Arguments can be written to a plain text file and referenced with an ``@filepath`` command-line argument.
The contents of argument files are identical to what you'd write on the command line, with these rules:

- Text can be split across multiple lines.
  For example, you can have one argument per line.

- Do not use ``\`` as a continuation character.

- Include comments with a ``#`` character.
  Content on a line after the ``#`` character is ignored.

- Blank lines and lines starting with ``#`` are ignored.

You can mix argument files with other command-line arguments (including additional :option:`--id` and :option:`--config` arguments).

You can include multiple ``@filepath`` references in the same command.

Example
-------

For example, the file :file:`foo.txt` contains:

.. code-block:: text

   --id visit=54123^55523 raft=1,1^2,1 # data ID
   --config someParam=someValue --configfile configOverrideFilePath

You can then reference it with ``@foo.txt``, along with additional command-line arguments:

.. code-block:: bash

   task.py repo @foo.txt --config anotherParam=anotherValue --output outputPath

.. _command-line-task-envvar:

Environment variables
=====================

The :envvar:`PIPE_INPUT_ROOT`, :envvar:`PIPE_CALIB_ROOT`, and :envvar:`PIPE_OUTPUT_ROOT` environment variables let you more easily specify Butler data repositories.

Each environment variable is used as a root directory for relative paths provided on the command line.
If you set an absolute path on the command line, the environment variable is ignored.
:ref:`see examples <command-line-task-envvar-examples>`.

.. The default value for each of these environment variables is the current working directory.

.. envvar:: PIPE_INPUT_ROOT

   Root directory for the input Butler data repository argument, :option:`REPOPATH`.

.. envvar:: PIPE_CALIB_ROOT

   Root directory for the calibration Butler data repository argument (--calib).

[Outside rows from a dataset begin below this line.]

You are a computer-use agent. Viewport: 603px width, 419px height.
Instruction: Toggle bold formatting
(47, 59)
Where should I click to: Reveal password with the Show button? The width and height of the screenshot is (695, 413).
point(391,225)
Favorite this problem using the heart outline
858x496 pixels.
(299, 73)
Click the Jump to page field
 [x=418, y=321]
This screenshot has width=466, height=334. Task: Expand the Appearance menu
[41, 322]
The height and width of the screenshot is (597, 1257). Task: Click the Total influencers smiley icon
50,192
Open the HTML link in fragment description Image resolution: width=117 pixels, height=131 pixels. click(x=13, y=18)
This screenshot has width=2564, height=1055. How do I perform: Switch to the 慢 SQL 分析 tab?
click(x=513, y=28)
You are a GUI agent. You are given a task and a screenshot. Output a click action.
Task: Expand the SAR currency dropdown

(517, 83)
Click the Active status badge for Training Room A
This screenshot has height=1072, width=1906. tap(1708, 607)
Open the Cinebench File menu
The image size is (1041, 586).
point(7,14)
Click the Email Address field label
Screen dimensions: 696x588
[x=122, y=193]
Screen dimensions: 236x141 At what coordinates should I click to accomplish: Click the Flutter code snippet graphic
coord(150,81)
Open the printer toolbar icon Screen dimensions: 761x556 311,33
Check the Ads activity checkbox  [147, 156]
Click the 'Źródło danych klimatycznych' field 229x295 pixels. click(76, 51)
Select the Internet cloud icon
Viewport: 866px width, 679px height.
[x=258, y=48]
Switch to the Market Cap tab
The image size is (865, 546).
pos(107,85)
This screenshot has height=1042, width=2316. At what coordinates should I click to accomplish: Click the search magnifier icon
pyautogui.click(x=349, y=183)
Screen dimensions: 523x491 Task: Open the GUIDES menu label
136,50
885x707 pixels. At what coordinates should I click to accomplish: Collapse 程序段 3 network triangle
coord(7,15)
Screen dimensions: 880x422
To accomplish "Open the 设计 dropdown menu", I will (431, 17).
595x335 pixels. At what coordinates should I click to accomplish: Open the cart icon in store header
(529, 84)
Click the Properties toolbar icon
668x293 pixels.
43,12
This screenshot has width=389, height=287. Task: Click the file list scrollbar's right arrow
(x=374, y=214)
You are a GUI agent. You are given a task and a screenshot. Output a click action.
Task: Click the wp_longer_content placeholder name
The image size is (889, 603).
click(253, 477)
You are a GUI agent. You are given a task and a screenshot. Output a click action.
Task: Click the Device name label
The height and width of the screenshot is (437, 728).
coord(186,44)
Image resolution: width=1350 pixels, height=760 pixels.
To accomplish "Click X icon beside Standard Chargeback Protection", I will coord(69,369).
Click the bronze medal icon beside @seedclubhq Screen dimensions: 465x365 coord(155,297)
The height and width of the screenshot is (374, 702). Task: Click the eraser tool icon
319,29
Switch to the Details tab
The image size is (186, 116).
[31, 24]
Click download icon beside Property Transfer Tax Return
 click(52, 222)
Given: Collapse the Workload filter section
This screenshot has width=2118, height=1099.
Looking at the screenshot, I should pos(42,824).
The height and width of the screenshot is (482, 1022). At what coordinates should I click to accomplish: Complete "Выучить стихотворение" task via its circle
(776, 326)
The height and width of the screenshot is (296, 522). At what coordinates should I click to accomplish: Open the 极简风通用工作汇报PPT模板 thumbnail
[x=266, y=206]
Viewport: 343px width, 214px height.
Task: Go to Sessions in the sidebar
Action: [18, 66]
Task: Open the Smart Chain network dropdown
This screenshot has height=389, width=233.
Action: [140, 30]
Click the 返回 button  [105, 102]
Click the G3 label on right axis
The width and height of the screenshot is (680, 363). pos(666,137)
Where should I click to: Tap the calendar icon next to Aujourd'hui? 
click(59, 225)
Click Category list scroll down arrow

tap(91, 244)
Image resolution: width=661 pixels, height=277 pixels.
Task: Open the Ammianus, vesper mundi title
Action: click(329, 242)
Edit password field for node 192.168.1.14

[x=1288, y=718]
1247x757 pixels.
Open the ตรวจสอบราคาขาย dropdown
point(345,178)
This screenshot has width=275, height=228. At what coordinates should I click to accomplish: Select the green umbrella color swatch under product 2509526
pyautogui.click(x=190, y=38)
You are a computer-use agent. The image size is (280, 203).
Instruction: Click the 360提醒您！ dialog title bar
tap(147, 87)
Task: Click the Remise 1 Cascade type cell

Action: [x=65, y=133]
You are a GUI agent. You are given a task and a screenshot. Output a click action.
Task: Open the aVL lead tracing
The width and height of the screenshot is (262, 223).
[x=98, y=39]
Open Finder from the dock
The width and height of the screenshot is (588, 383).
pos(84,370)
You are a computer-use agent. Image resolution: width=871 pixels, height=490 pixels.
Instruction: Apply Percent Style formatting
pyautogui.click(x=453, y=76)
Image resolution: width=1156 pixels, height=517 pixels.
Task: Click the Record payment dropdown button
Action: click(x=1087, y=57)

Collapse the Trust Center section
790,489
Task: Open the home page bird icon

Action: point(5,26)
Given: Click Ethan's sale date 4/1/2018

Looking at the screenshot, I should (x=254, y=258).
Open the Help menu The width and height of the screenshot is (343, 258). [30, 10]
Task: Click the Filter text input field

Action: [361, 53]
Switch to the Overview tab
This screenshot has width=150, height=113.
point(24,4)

.. envvar:: PIPE_OUTPUT_ROOT

   Root directory for the output Butler data repository argument (--output).

.. _command-line-task-envvar-examples:

Path environment variable examples
----------------------------------

These examples feature :envvar:`PIPE_INPUT_ROOT` to help specify the input data repository along with :option:`REPOPATH`, which is the first positional argument of any command.

1. The data repository path is :file:`$PIPE_INPUT_ROOT/DATA` (or :file:`DATA` if :envvar:`PIPE_INPUT_ROOT` is undefined):
   
   .. code-block:: bash

      processCcd.py DATA [...]

2. The data repository path is :file:`$PIPE_INPUT_ROOT` (or current working directory if :envvar:`PIPE_INPUT_ROOT` is undefined):

   .. code-block:: bash

      processCcd.py . [...]

3. The data repository path is an absolute path:
   
   .. code-block:: bash

      processccd.py /DATA/a [...]

   :envvar:`PIPE_INPUT_ROOT` is ignored in this case:

The same behavior applies to the named arguments:

- :option:`--calib` with :envvar:`PIPE_CALIB_ROOT`.
- :option:`--output` with :envvar:`PIPE_OUTPUT_ROOT`.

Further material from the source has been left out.